As a thespian who never shied away from challenging or controversial roles what’s not mentioned much or lauded in Mr. Hoffman’s repertoire is the many gay-themed roles and movies he did at times that could have been a potential risk to his beginning career as a heterosexual man. Not known to be publicly out on LGBTQ rights like his straight colleagues in the business such as Alec Baldwin, Tom Hanks, and Robin Williams, to name a few, Hoffman, in his quiet and unassuming way and through his inimitable style,  “brought nuance to LGBT roles throughout his career, elevating their status in popular cinema,” Brian Klonoski wrote in “Why Phillip Seymour Hoffman Was an LGBT Hero.”

“When I play somebody gay, I never think of it as “I’m playing a gay character.” It’s interesting to play all the different aspects of the character.

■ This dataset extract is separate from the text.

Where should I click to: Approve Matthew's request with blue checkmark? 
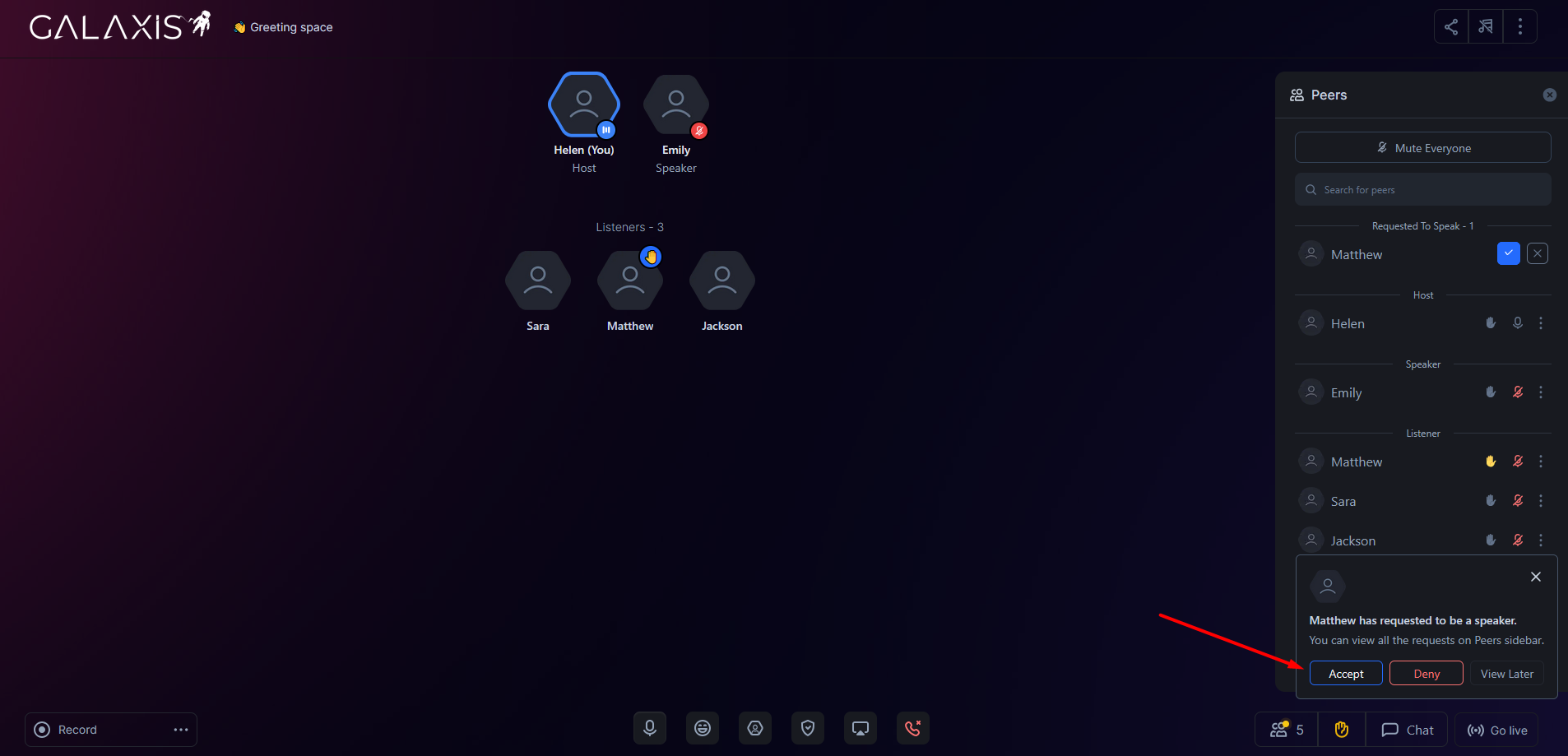pos(1508,253)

There’s something else about the character that’s pulling me there that I identify with. With Flawless, it’s not that he was gay—I found it more interesting that he thought he was a woman. With Capote, it’s the story that he had as an artist. And in Boogie Nights, he was so completely stunted I don’t even think he knew his attractions were of a gay nature,” Hoffman stated in a 2005 interview with OUT magazine

Long before Hoffman’s 2005 biopic “Capote” that won him the Oscar for best actor, he played gay characters before there wasn’t any real significant sea change in attitude and acceptance of LGBTQ people as full citizens.

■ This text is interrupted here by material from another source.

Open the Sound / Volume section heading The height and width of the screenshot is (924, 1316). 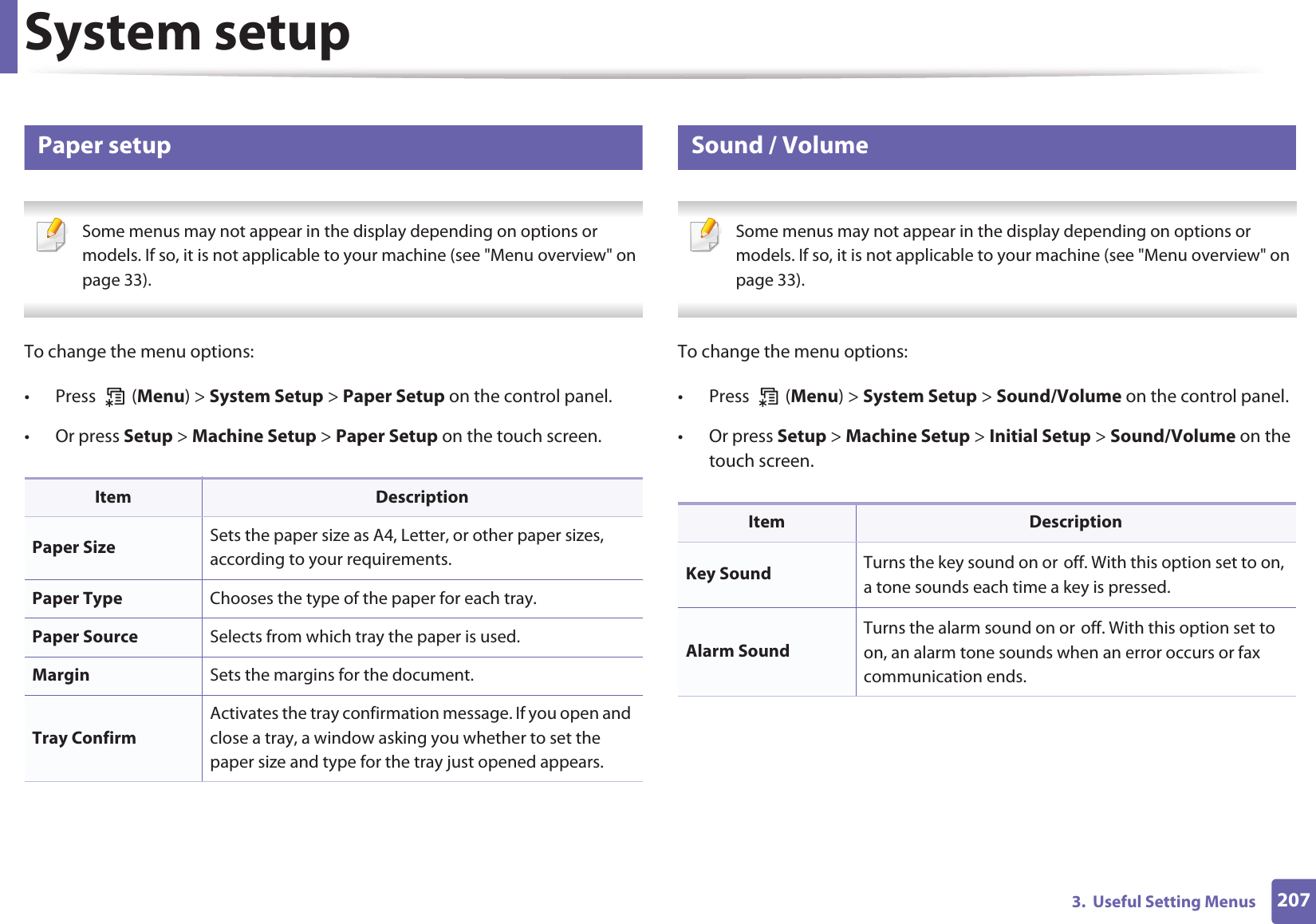[779, 146]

For example, in 1997, the year Hoffman portrayed, Scotty, a gay boom operator in loved with Dirk, a heterosexual cocaine and methamphetamine addict in “Boogie Nights,”,things were not looking too rosy for LGBTQ Americans.

In just the year before, 1996, President Bill Clinton signed into law the Defense of Marriage Act (DOMA), legally defining marriage as the union between one man and one woman. And in 1997 while the Latin American country, Ecuador, had the good sense to decriminalized homosexuality, Florida’s Constitution Review Committee in a 6-2 vote rejected adding LGBTQ sexual orientation as a criterion for protection in the state constitution.

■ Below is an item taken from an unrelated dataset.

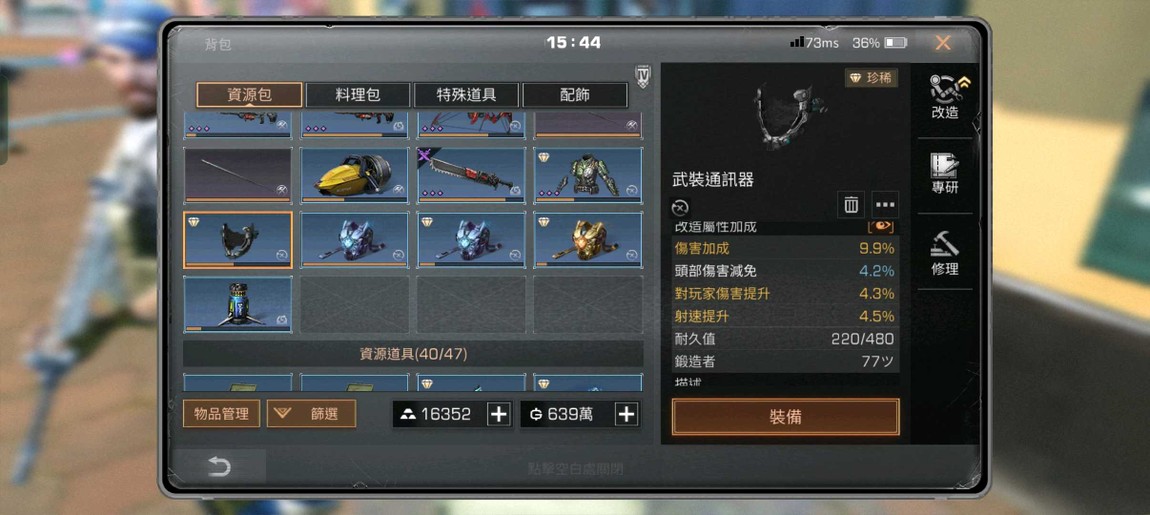Switch to the 料理包 tab
The height and width of the screenshot is (515, 1150).
pyautogui.click(x=357, y=95)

In 1999 when Hoffman portrayed Freddie Miles, in “The Talented Mr. Ripley,” and Rusty, a flamboyant diva drag queen in the film “Flawless, “ there still wasn’t much acceptance of or protection for LGBTQ Americans. As a-matter-of-fact, discrimination against us, if intended to be on the down-low, couldn’t stay in the closet because of the social stature of one particular person doing it.

An October 1999 issue of the Washington Times reported George W. Bush ensuring his homophobic and religiously conservative base that if elected president he would not “knowingly” appoint any LGBTQ persons as ambassadors or department heads in his administration.

And, in the Texas case “Littleton v. Prange” of that same year, the Fourth Court of Appeals ruled that a post-operative transgender woman remains legally male, and her marriage to a biological male was invalid.

By 2005, when Hoffman’s 2005 biopic “Capote” was all the rage, a sea change had occurred in terms of some LGBTQ civil rights. Massachusetts had become the first state to legalize same-sex marriages in 2003, and also that year, the U.S. Supreme Court rules that anti-sodomy laws were unconstitutional. And in 2005, the American Psychiatric Association voted at its annual convention to support government-recognized same-sex marriages. And also that year, the American Medical Association  (AMA) president Edward Hill, MD, to the surprise of everyone, gave a keynote address to the delegates of the Gay and Lesbian Medical Association (GLMA) acknowledging past homophobic and unfair treatment of GLMA members and LGBTQ physicians by the AMA.

Visibility of LGBTQ characters portrayed in various medium and art forms assist in many ways our civil rights struggle.

In reflecting on Phillip Seymour Hoffman’s short time with us, he may not have been a public advocate for LGBTQ rights, but I can’t help but think that his many gay-themed roles and movies portraying of us indeed helped our cause.